[Start of Data for processing]
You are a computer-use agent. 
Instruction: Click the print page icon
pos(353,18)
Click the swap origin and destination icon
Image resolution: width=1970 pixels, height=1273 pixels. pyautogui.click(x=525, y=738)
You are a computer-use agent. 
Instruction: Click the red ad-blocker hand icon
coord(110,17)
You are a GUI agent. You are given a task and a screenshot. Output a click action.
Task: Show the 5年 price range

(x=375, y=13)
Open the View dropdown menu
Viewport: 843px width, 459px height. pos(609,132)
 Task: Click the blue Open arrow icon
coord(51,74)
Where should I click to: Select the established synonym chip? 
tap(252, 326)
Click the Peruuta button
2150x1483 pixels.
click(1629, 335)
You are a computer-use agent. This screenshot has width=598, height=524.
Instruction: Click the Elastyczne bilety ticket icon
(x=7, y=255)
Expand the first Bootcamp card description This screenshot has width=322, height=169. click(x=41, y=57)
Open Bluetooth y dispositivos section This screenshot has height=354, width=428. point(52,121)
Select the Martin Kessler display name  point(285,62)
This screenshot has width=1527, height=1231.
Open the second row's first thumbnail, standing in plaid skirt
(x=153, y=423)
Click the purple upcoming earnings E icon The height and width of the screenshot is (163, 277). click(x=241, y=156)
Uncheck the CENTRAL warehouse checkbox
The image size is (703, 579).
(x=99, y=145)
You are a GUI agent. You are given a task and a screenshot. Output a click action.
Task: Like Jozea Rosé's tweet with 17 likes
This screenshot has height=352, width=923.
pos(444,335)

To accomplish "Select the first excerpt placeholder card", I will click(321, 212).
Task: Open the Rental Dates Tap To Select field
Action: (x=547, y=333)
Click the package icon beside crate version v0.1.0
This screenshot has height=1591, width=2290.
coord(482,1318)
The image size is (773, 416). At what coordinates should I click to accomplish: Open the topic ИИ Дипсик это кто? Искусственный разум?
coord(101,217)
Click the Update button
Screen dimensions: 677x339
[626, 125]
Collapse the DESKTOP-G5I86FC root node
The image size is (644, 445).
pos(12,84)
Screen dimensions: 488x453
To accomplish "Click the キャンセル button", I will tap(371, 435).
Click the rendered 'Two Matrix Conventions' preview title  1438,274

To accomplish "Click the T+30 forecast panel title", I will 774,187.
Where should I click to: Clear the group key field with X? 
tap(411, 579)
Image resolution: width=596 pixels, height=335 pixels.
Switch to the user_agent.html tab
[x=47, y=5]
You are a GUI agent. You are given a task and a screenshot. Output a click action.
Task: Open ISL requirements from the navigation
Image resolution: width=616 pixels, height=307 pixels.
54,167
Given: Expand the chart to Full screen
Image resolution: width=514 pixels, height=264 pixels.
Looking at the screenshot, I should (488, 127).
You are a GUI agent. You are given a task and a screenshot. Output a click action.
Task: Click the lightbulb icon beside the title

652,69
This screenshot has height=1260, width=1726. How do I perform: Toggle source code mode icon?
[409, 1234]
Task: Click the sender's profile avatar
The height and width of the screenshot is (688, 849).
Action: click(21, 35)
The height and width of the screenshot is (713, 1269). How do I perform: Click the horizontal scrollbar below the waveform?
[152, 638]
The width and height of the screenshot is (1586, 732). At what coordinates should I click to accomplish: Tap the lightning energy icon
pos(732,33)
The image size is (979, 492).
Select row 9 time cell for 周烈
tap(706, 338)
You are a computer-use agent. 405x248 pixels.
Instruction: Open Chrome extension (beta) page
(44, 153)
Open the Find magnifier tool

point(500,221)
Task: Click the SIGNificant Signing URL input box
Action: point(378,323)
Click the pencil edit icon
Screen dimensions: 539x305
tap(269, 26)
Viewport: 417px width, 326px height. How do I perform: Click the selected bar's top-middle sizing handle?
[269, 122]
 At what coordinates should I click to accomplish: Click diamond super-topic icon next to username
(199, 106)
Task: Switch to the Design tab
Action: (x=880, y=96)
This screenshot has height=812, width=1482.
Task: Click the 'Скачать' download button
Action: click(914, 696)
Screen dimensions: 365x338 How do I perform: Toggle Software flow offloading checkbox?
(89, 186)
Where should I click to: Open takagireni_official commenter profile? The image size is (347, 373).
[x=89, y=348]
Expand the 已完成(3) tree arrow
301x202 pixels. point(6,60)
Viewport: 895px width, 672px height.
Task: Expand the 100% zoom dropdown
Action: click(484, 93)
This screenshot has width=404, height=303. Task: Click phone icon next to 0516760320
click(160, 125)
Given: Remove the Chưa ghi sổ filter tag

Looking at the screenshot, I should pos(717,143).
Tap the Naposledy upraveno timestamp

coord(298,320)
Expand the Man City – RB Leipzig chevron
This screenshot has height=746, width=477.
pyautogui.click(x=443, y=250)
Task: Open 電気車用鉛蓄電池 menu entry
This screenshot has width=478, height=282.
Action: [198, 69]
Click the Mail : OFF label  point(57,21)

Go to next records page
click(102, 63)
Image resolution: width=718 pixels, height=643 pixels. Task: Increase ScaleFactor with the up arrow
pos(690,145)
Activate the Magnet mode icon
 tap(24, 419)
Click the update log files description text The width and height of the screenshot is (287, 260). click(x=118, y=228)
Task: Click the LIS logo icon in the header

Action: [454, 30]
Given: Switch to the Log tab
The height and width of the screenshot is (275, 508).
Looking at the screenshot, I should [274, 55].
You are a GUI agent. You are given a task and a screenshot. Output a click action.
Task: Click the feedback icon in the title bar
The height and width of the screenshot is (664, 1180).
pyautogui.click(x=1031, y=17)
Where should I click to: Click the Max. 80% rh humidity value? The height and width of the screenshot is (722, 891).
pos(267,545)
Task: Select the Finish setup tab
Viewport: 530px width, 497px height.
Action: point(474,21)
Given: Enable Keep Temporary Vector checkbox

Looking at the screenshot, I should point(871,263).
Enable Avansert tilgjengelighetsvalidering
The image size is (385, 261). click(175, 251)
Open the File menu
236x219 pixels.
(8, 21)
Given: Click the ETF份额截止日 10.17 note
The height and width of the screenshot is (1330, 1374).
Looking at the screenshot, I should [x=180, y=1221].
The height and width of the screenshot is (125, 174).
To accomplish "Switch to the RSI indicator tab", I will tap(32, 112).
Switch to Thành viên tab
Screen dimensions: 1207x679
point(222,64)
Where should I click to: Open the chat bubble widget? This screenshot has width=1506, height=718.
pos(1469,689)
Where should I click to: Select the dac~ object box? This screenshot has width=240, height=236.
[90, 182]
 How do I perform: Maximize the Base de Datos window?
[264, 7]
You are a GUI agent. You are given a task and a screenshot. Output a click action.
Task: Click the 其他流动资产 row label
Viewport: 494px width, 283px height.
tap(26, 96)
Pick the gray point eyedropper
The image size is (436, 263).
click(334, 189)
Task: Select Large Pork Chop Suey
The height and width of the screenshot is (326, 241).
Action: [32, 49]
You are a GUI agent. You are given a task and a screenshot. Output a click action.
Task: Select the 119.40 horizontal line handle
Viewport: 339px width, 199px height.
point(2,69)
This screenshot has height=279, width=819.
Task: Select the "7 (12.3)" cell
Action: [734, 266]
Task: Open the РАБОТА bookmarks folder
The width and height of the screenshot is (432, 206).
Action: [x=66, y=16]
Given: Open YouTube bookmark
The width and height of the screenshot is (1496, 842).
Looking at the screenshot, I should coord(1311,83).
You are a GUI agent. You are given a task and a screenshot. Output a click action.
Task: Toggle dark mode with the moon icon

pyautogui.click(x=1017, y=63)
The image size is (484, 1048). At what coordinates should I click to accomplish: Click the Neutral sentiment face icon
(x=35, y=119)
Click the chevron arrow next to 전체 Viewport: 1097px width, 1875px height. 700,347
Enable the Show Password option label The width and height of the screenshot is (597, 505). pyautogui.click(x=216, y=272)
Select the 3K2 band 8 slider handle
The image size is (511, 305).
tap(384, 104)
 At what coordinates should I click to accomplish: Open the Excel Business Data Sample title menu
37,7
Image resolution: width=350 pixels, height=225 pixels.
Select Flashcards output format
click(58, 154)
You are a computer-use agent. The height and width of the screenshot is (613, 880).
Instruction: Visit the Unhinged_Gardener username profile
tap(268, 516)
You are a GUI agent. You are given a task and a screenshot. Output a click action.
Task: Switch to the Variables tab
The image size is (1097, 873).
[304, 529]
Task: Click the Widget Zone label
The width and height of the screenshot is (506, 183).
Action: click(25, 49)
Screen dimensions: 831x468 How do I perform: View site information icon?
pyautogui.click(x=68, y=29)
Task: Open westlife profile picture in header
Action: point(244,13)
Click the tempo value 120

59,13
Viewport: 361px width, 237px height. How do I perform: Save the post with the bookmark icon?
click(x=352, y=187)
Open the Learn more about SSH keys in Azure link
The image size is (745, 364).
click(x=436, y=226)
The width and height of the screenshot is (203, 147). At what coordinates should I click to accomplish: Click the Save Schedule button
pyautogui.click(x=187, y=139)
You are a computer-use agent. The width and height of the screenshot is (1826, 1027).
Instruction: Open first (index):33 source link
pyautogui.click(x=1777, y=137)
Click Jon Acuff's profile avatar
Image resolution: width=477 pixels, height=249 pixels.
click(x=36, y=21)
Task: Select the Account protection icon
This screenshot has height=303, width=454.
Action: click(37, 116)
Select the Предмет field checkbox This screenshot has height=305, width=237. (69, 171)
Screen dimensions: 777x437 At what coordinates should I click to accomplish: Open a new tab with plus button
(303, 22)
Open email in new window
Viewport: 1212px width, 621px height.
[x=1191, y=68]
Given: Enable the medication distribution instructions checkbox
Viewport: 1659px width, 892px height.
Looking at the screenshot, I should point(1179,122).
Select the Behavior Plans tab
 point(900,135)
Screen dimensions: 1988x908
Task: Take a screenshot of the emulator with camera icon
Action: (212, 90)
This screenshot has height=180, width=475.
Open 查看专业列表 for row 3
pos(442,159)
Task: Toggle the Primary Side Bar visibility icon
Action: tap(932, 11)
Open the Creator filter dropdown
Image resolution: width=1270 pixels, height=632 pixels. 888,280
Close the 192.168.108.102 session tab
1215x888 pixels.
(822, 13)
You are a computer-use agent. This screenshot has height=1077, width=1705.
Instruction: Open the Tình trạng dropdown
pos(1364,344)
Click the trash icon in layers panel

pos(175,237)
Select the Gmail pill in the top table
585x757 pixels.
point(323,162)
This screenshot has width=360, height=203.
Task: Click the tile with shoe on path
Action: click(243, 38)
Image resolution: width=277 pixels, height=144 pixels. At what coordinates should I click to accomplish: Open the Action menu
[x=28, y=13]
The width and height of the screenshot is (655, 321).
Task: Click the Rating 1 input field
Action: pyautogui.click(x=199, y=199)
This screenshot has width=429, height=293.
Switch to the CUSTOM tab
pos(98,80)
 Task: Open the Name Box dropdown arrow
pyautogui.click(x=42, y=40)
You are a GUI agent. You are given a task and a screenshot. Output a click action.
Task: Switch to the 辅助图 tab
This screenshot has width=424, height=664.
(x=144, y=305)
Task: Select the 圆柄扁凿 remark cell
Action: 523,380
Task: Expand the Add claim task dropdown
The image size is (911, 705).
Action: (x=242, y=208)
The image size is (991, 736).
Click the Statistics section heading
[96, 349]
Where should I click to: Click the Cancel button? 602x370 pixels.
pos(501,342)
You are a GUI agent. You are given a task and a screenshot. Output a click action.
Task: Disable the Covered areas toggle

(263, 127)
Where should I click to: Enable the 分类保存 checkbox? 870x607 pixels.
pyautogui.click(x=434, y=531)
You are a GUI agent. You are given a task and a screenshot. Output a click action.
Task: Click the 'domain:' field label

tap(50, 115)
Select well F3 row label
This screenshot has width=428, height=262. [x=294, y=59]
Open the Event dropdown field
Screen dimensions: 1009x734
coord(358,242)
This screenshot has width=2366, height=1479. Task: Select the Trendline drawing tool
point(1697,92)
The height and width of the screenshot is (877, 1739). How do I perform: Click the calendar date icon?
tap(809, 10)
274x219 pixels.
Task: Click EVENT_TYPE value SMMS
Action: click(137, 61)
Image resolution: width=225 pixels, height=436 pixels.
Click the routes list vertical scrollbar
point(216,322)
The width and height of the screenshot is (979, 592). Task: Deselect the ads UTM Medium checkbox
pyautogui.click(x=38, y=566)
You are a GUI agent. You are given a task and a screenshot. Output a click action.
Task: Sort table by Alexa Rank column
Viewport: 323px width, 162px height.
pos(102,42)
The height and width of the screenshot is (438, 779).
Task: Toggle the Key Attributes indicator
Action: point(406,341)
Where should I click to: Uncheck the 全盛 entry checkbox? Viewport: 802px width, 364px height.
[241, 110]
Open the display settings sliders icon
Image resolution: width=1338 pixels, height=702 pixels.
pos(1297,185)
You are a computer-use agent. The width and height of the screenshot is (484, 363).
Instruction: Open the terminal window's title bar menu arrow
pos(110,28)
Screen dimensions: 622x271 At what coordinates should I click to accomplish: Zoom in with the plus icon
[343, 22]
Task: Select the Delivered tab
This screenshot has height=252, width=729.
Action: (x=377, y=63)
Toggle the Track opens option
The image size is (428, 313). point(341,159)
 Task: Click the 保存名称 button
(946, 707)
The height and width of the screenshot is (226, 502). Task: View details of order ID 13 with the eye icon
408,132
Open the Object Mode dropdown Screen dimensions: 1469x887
[End of Data for processing]
# What is being asked
Begin at the line in the data that has "Click the Update button" and stop after the line that has "Action: click(21, 35)". Repeat those lines with "Image resolution" switched to "Screen resolution" and everything else unchanged.

# Written response
Click the Update button
Screen dimensions: 677x339
[626, 125]
Collapse the DESKTOP-G5I86FC root node
The image size is (644, 445).
pos(12,84)
Screen dimensions: 488x453
To accomplish "Click the キャンセル button", I will tap(371, 435).
Click the rendered 'Two Matrix Conventions' preview title  1438,274

To accomplish "Click the T+30 forecast panel title", I will 774,187.
Where should I click to: Clear the group key field with X? 
tap(411, 579)
Screen resolution: width=596 pixels, height=335 pixels.
Switch to the user_agent.html tab
[x=47, y=5]
You are a GUI agent. You are given a task and a screenshot. Output a click action.
Task: Open ISL requirements from the navigation
Screen resolution: width=616 pixels, height=307 pixels.
54,167
Given: Expand the chart to Full screen
Screen resolution: width=514 pixels, height=264 pixels.
Looking at the screenshot, I should (488, 127).
You are a GUI agent. You are given a task and a screenshot. Output a click action.
Task: Click the lightbulb icon beside the title

652,69
This screenshot has height=1260, width=1726. How do I perform: Toggle source code mode icon?
[409, 1234]
Task: Click the sender's profile avatar
The height and width of the screenshot is (688, 849).
Action: click(21, 35)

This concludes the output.